Shirley Temple, Iconic Former Child Star, Dead at 85
Shirley Temple, an iconic child star and the former US ambassador to Ghana and Czechoslovakia, died February 10 in her home in California surrounded by her family and caregivers. She was 85.
A family spokeswoman released a statement (via Reuters), which says she passed away from natural causes.
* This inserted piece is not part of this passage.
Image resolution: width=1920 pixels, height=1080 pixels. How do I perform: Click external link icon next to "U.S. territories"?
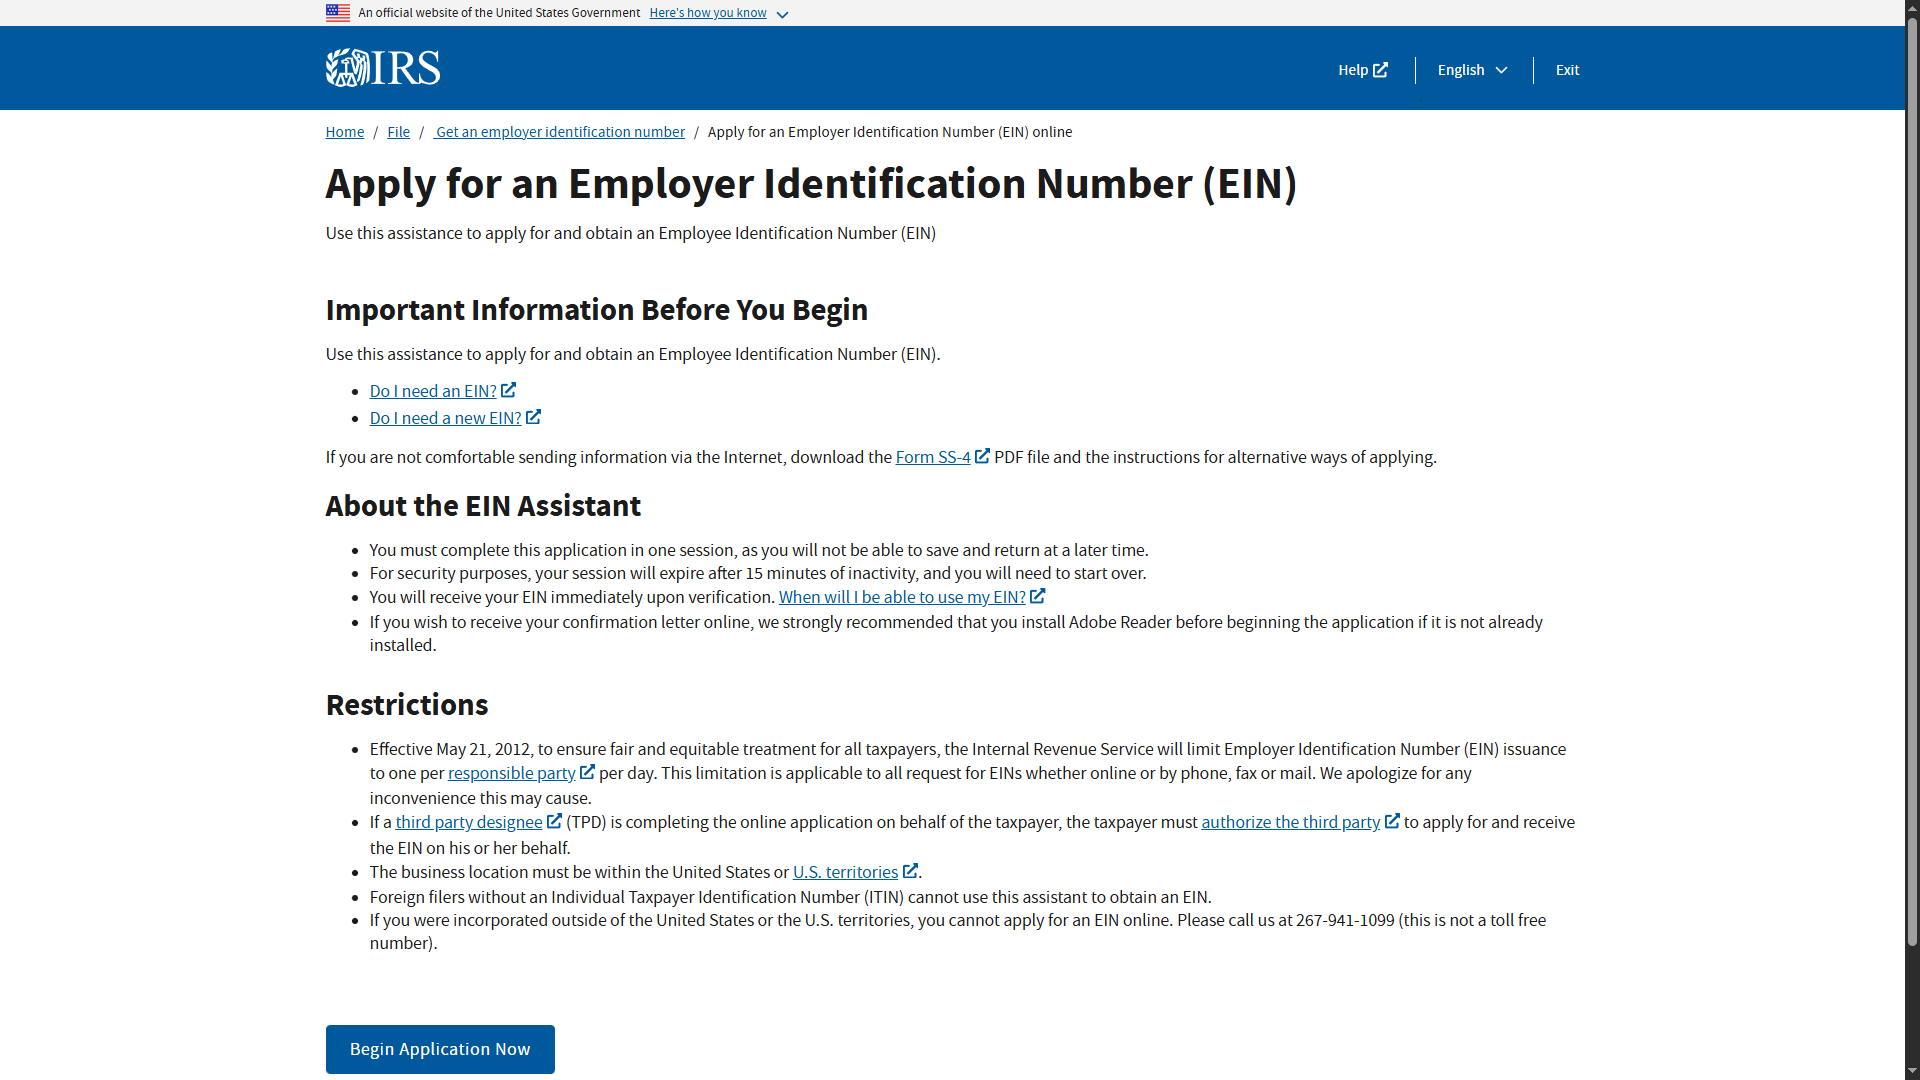(x=910, y=870)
She's survived by three children, one granddaughter and two great-granddaughters.
"We salute her for a life of remarkable achievements as an actor, as a diplomat, and most importantly as our beloved mother, grandmother, great-grandmother, and adored wife of fifty-five years," said the spokeswoman.
Born on April 23, 1928, Shirley Temple (known in her private life as Shirley Temple Black) was a movie sensation of the Great Depression by the time she was 5. Her doe-eyed, dimpled complexion and cutesy tap-dancing skills were featured in numerous films throughout the 1930s and beyond, including 'Bright Eyes,' 'Curly Top,' 'Heidi' and 'The Little Princess.' She previously got her start at the age of 3, when her mother enlisted her in dance school, after which a talent scout got her into a series of movie shorts spoofing adult films, 'Baby Burlesk.'
Shirley Temple received an Oscar for Outstanding Contribution to Screen Entertainment in 1935, and she'd eventually be catapulted into films opposite big-name actors like John Wayne ('Forte Apache'), Randolph Scott ('Rebecca of Sunnybrook Farm') and Jimmy Durante ('Little Miss Broadway').
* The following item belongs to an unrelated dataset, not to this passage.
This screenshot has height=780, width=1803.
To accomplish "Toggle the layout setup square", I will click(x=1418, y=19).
After her child stardom ended by the age of 12 -- she attempted a continuation as a teenager -- she married for the first time for five years at the age of 17 to John Agar, and she eventually retired from acting at 21. (She would later attempt a comeback in the 1950s on two short-lived television shows, 'Shirley Temple's Storybook' and 'The Shirley Temple Theater.') Following that marriage, she wed Charles Black in 1950, though he passed in 2005.
She would become interested in politics, thanks to Charles, and would be appointed to the United Nations team, and would later become an ambassador for Ghana and Czechoslovakia.